Effects of pressure on the magnetostructural and magnetocaloric properties of isostructurally alloyed (MnNiSi)1-x(FeCoGe)x

TL;DR

This study explores how hydrostatic pressure influences the magnetostructural and magnetocaloric properties of an alloy system, revealing pressure-induced shifts in phase transition temperatures while maintaining large entropy changes, enhancing cooling efficiency.

Contribution

It introduces a new alloy system, (MnNiSi)1-x(FeCoGe)x, demonstrating pressure-sensitive magnetocaloric effects with potential for improved cooling applications.

Findings

Pressure shifts phase transition to lower temperatures (-41 K at 3.43 kbar)

Large isothermal entropy change maintained under pressure (-143.7 J/kg K at 5 T)

Pressure combined with magnetic field enhances cooling power

Abstract

The isostructural alloying of two compounds with extremely different magnetic and thermo-structural properties has resulted in a new system, (MnNiSi)1-x(FeCoGe)x, that exhibits extraordinary magnetocaloric properties with an acute sensitivity to applied hydrostatic pressure (P).
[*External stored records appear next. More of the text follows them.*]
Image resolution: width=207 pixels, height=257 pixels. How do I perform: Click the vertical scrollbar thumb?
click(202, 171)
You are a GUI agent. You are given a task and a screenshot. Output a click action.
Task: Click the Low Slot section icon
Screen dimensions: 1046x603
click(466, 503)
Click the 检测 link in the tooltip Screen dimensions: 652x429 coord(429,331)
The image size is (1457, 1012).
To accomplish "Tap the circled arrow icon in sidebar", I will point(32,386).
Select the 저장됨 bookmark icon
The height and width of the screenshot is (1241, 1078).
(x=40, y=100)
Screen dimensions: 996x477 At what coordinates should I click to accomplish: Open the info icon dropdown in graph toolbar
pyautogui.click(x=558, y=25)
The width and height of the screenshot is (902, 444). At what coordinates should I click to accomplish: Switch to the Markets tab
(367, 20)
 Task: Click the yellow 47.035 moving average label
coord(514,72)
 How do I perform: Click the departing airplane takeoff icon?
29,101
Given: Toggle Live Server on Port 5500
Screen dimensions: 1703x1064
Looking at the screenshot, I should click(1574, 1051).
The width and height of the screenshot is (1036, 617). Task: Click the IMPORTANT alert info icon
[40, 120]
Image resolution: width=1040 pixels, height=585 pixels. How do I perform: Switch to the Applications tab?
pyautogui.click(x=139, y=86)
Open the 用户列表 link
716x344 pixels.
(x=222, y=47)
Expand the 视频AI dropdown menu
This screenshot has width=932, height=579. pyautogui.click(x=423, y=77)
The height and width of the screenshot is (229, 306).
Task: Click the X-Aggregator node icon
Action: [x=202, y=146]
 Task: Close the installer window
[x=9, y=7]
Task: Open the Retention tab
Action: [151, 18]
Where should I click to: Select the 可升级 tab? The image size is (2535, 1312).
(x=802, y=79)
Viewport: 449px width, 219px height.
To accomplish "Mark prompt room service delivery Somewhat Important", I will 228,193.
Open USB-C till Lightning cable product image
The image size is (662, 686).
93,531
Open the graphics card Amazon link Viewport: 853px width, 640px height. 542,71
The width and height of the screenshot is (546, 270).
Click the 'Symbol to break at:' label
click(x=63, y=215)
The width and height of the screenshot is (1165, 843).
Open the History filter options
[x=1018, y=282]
Application of hydrostatic pressure shifts the first-order phase transition to lower temperature ($\Delta$ T=-41 K with P=3.43 kbar) but preserves the giant value of isothermal entropy change (-$\Delta$S$\max$=143.7 J/kg K for a field change of {\Delta}B=5 T at atmospheric pressure). Together with the magnetic field, this pressure-induced temperature shift can be used to significantly increase the effective relative cooling power.